Encaramos essa empreitada o Conrado e eu. Partimos no feriado de finados em direção de Córdoba. Foi um largo “tirão” até Rio Ceballos, onde pernoitamos. Pretendíamos na segunda etapa dormir já na província de La Rioja, no pequeno vilarejo de Chamical. Havíamos percorrido 1500Km e nosso cansaço foi amenizado pelo trato de uma gente hospitaleira. Como é reconfortante para o viajante o trato simples e amistoso das pessoas do interior. Constatei que por menor que seja o lugar, no interior da Argentina, sempre se encontra uma cabine telefônica para, por preço irrisório, chamar via internacional - um exemplo a ser copiado.
No outro dia, foi duro despertar cedo, ainda tínhamos 120Km até chegarmos ao complexo de Ischigualasto-Talampaya, que é o único lugar do planeta onde se encontra a seqüência completa de sedimentos do período triássico (surgimento dos dinossauros - lá encontraram restos do dinossauro mais antigo).
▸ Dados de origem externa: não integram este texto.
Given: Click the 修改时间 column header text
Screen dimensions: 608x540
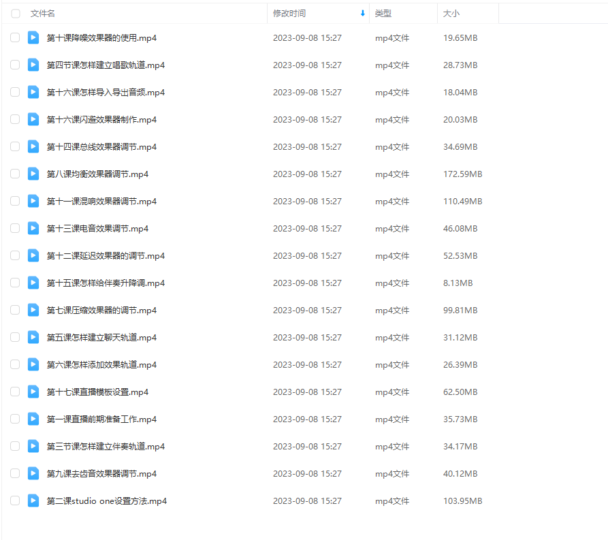Looking at the screenshot, I should tap(289, 14).
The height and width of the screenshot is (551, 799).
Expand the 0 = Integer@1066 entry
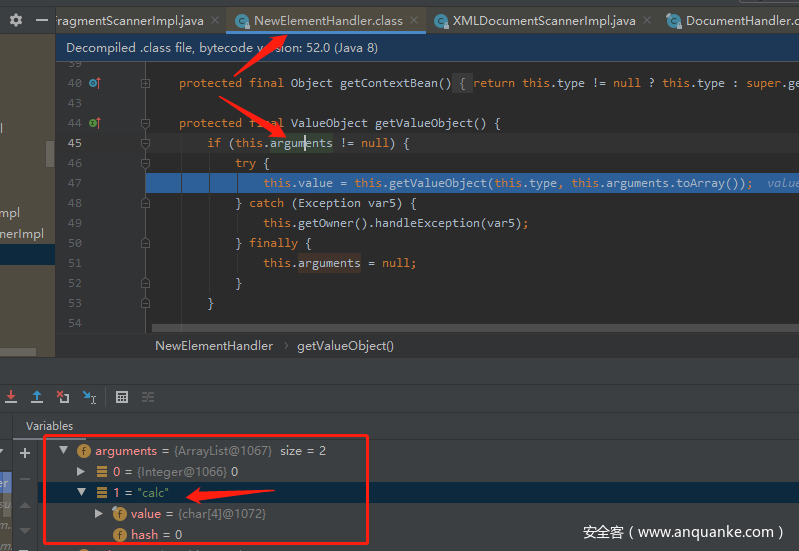coord(82,471)
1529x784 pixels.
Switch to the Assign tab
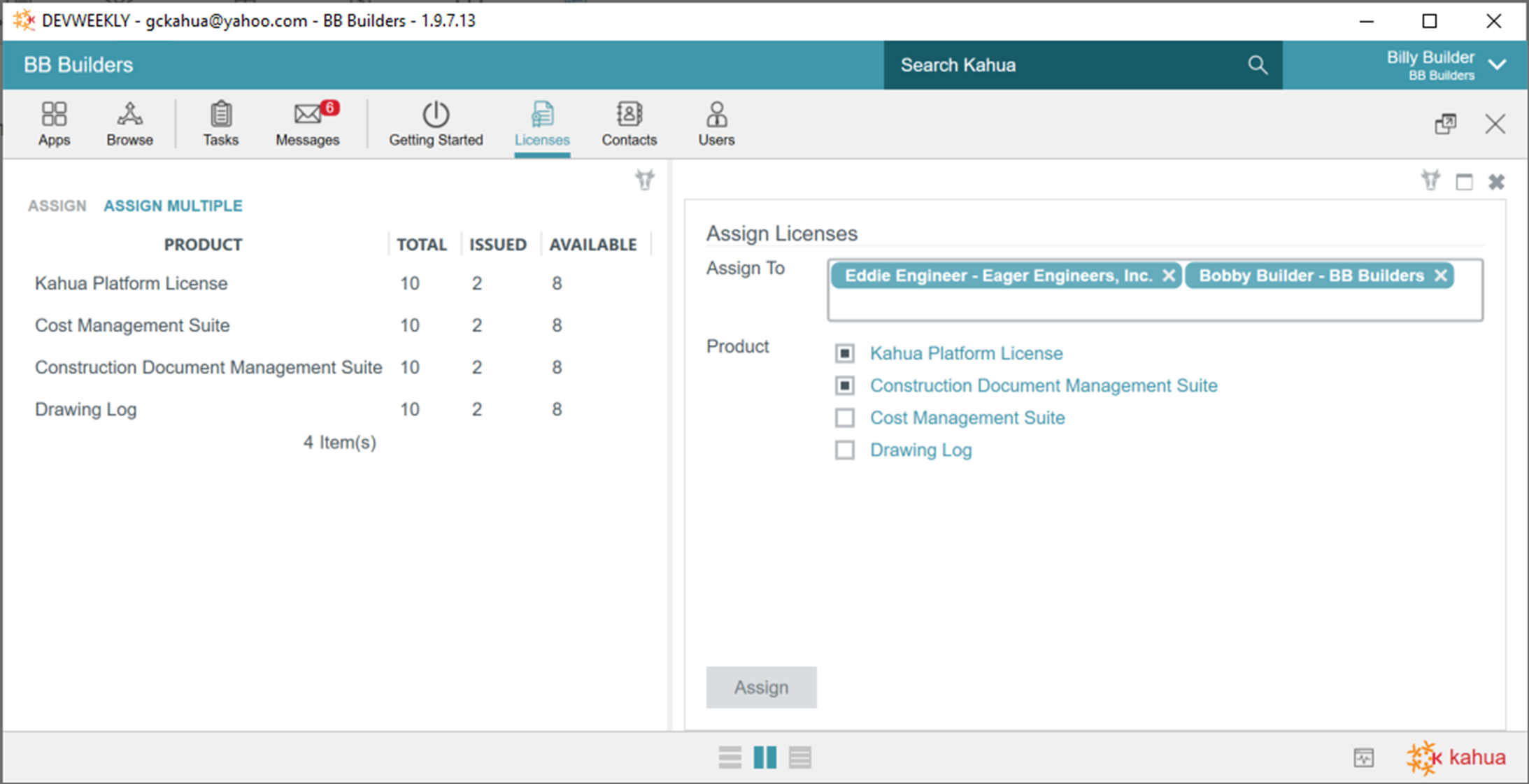click(x=57, y=206)
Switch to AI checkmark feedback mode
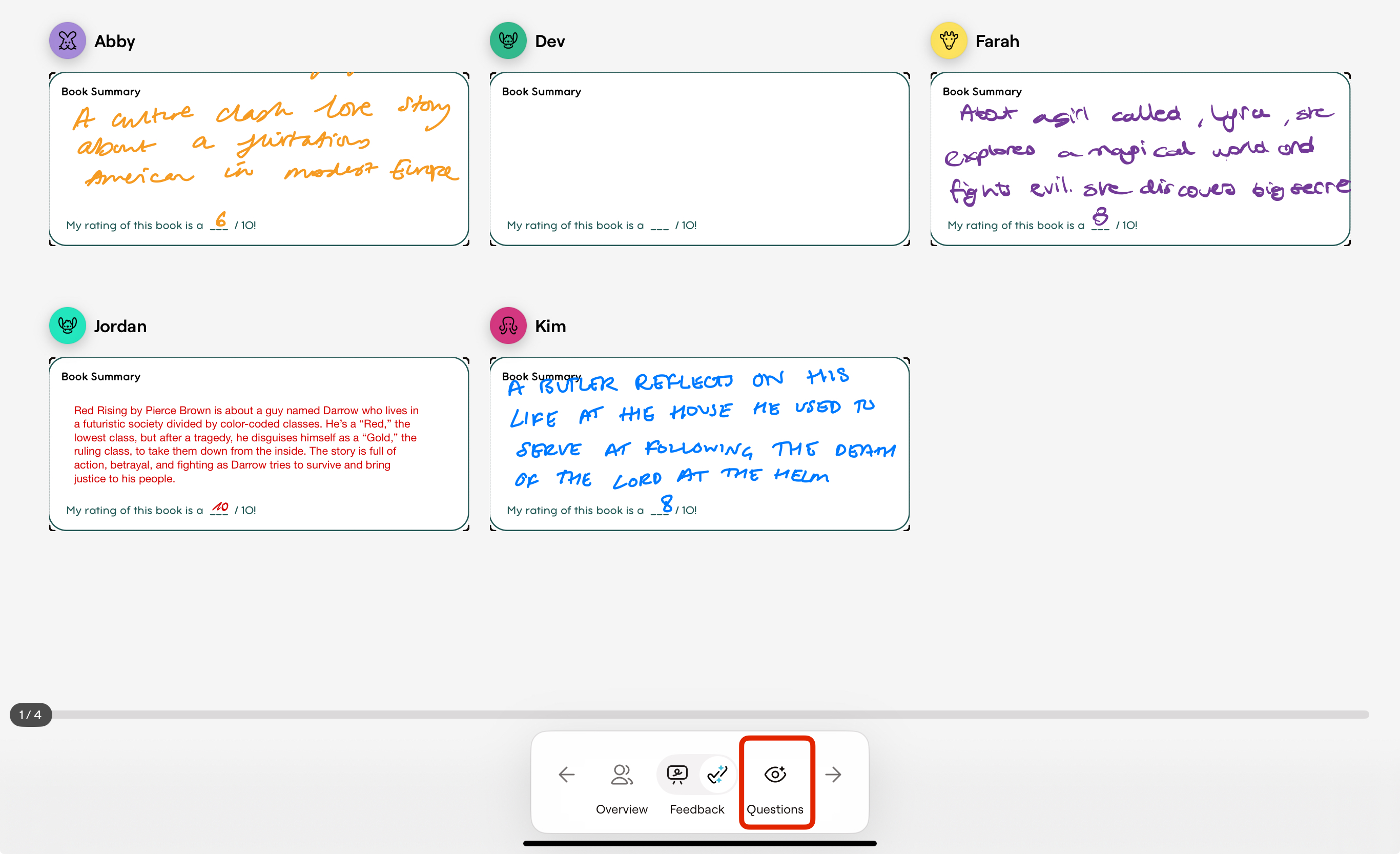Image resolution: width=1400 pixels, height=854 pixels. (x=717, y=774)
Recorremos os parques com seus guias, que é a única forma de serem visitados. Sua importância geológica, paleontológica e arqueológica os fez merecer o título de Patrimônio Natural da Humanidade pela Unesco em 2000.
Rumamos para o noroeste em direção aos Andes. Queríamos pernoitar em Villa Unión, Província de La Rioja, nossa base, para iniciar a subida da cordilheira e alcançarmos a Reserva dos Flamingos de Laguna Brava, declarada Reserva da Biosfera pela Unesco. Esta etapa era a mais emocionante e desafiadora.
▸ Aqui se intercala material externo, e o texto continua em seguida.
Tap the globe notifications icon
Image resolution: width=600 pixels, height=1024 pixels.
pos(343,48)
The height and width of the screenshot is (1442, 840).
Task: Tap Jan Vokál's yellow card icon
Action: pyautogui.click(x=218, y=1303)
O vilarejo de Villa Unión com cerca de 5000 habitantes e a 1.500msnm é um lugar pacato e talvez pelo clima quase desértico, lá tudo anda devagar. Optamos por descansar na simples mas cálida pousada Runacay. Decorada com bom gosto, era o lugar ideal para entrarmos no clima de aventura, pois seus proprietários, o geólogo Alejandro Tello e sua companheira francesa Chloe Seguin, foram pioneiros em desbravar os lugares mais inóspitos da Cordilheira Riojana.
Apesar de exausto, me fixei no ventilador de teto e custei a dormir. Tinha um pouco de receio da altitude. Madrugamos, me sentia bem e a atitude segura de nosso guia dissipou minhas dúvidas. Acertamos que iríamos em minha Cherokee e ele a guiaria. A viagem era de no mínimo 9 horas sobre terrenos pedregosos e íngremes e chegaríamos a 4.600msnm. A temperatura podia cair até 5ºC. Os chamados ventos Zonda, ao cruzarem a cordilheira, vindos do Pacifico, encontram o calor de um clima desértico e formam impressionantes redemoinhos, alcançando a 120Km por hora. Era um desafio, e era o que buscava.
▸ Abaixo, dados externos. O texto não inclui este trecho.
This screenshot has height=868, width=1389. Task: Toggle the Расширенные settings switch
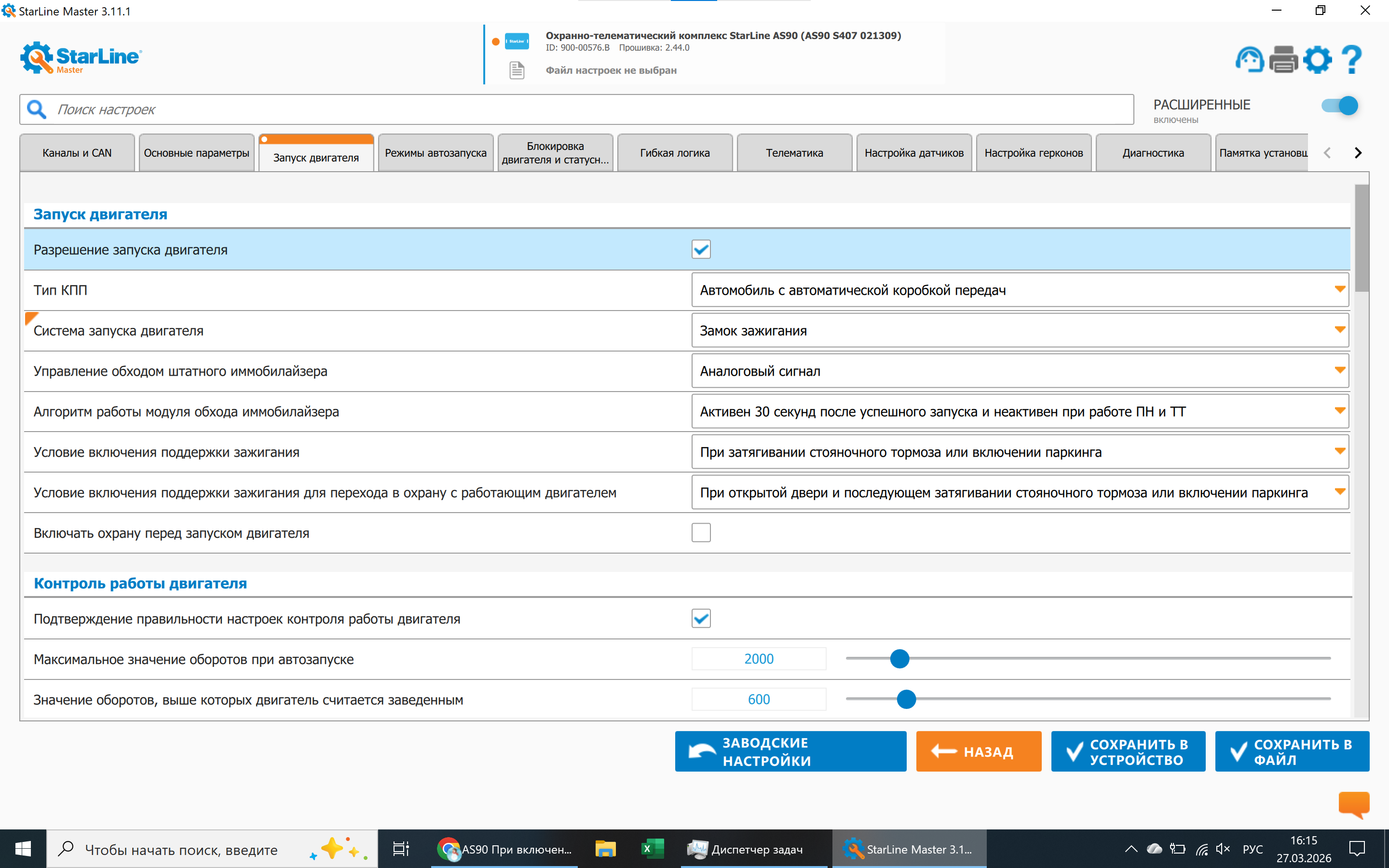click(1340, 106)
Partimos cedo em direção ao sonolento povoado de Vinchina. Atravessamos a única rua do povoado, a ponte sobre o rio Bermejo e desembocamos num labirinto de curvas da Quebrada de La Troya. O caminho é de terra com enormes montanhas de pedra argilosa nos costados. À medida que subíamos, a cor do céu e das montanhas era mais intensa. O próximo vilarejo, Alto Jaguel, era o último vestígio de civilização antes de adentrarmos na imensidão da Cordilheira. Lá, a rua principal – que no verão se transforma num verdadeiro rio pela água dos degelos – é uma barranca de 1,5 metros de altura, sobre os quais se assenta o casario (casas de adobe com pequenas portas e janelas de madeira). Pagamos ao guarda o direito de transitar pela reserva e a partir daí continuamos através da Quebrada de San Domingo entre montanhas multi-coloridas. Estávamos nos primeiros dias de novembro mas já se fazia sentir o rigor do clima da Cordilheira. Chegamos com 21ºC e logo caiu para 5ºC. O vento era assustador, tanto que nosso guia avisou do cuidado ao abrirmos as portas, pois poderiam ser arrancadas. Coloquei meu gorro que me cobriria até o pescoço e foi difícil tirar uma foto com meu chapéu Indiana Jones. A Reserva de vicunhas e flamingos de Laguna Brava é um paraíso escondido no alto da Cordilheira Riojana. O silêncio, a quietude do lugar e a imagem da laguna branca cheia de flamingos cor de rosa e os picos nevados dos vulcões mais altos do mundo, Pissis (6.882msnm) e Bonete (6.759msnm), ao fundo, a dar-nos as boas vindas, valeu o risco que corremos.